EXERCISE PROMPT.
Exactly the lines from the one with "Instruction: Switch to the 路径 (Paths) tab" through the end of the data below must be set down, and no pictures with them.

(Stored data entries)
-- Opening Marker --

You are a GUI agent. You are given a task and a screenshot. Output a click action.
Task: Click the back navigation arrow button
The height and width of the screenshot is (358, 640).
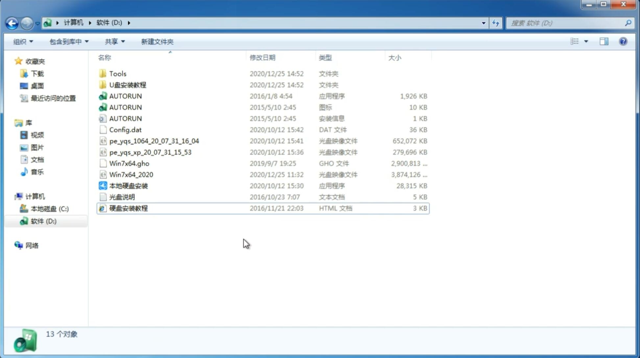(x=12, y=22)
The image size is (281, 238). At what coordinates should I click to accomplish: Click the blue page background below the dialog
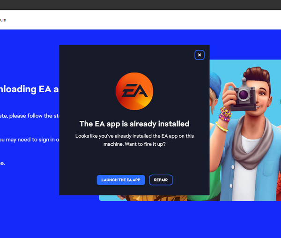(x=141, y=218)
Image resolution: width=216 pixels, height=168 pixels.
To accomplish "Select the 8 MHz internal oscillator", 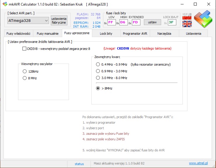I will (25, 78).
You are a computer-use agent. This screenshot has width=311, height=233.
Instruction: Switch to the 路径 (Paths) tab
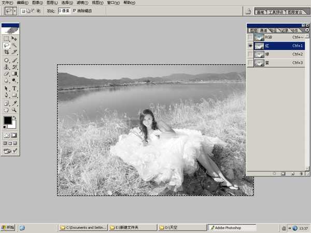(273, 31)
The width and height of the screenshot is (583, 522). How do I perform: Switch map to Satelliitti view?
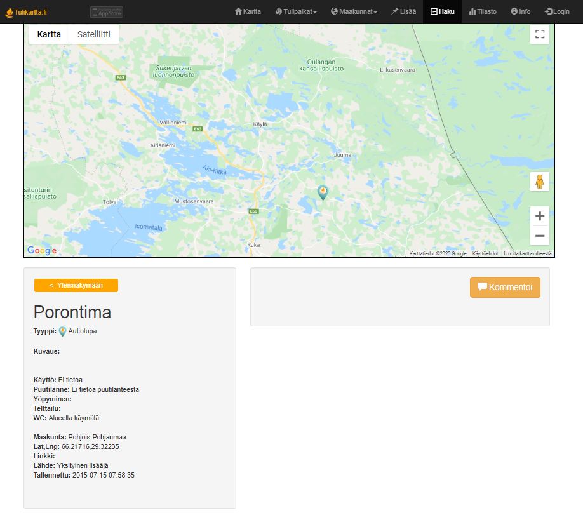tap(93, 34)
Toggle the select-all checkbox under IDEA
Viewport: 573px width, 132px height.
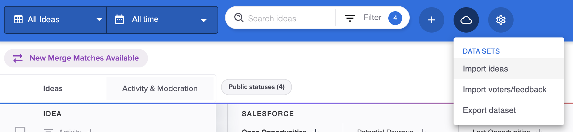pyautogui.click(x=20, y=130)
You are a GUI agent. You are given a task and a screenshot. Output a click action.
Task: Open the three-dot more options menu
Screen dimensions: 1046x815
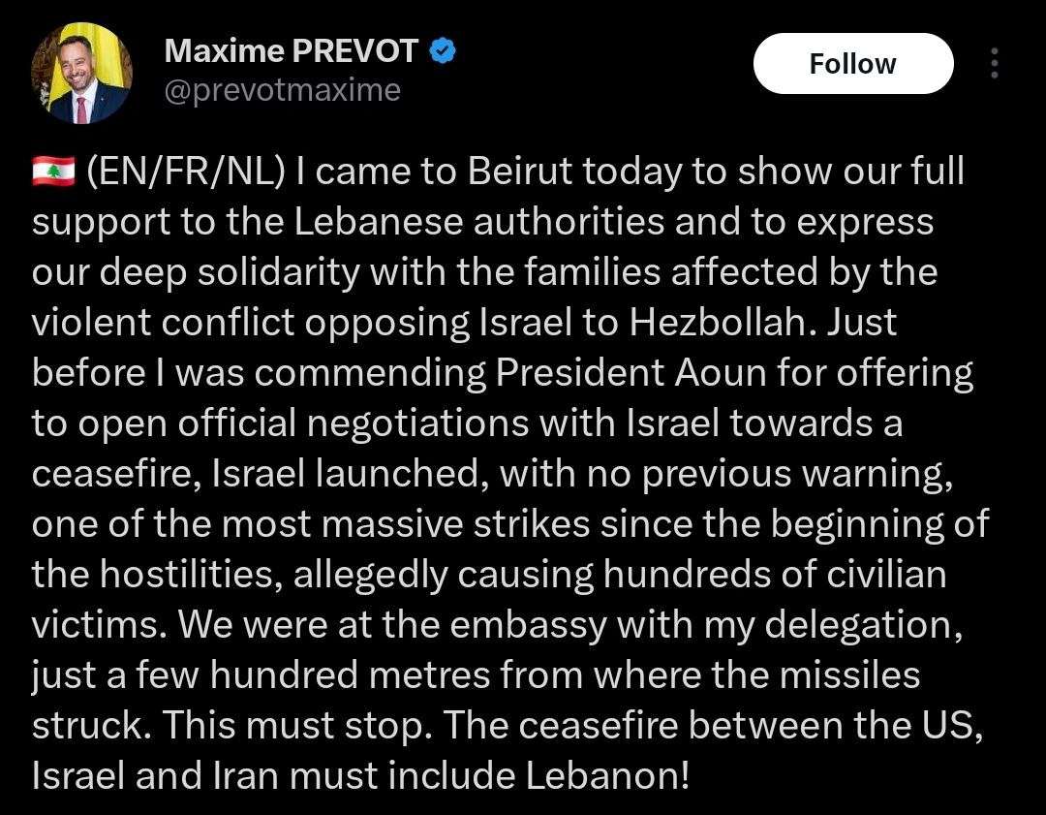pos(995,64)
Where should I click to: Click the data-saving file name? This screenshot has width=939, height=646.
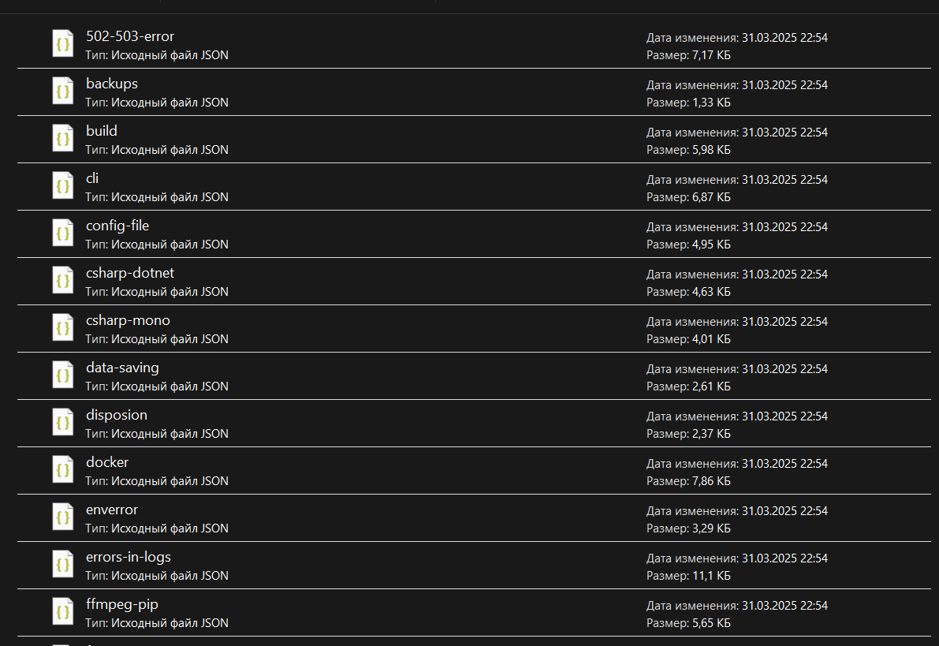[x=122, y=368]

-- Closing Marker --

WORKED SOLUTION.
Instruction: Switch to the 路径 (Paths) tab
(273, 31)
The width and height of the screenshot is (583, 522). How do I perform: Switch map to Satelliitti view?
tap(93, 34)
Toggle the select-all checkbox under IDEA
Viewport: 573px width, 132px height.
pyautogui.click(x=20, y=130)
You are a GUI agent. You are given a task and a screenshot. Output a click action.
Task: Open the three-dot more options menu
Screen dimensions: 1046x815
pos(995,64)
Where should I click to: Click the data-saving file name? This screenshot has width=939, height=646.
[x=122, y=368]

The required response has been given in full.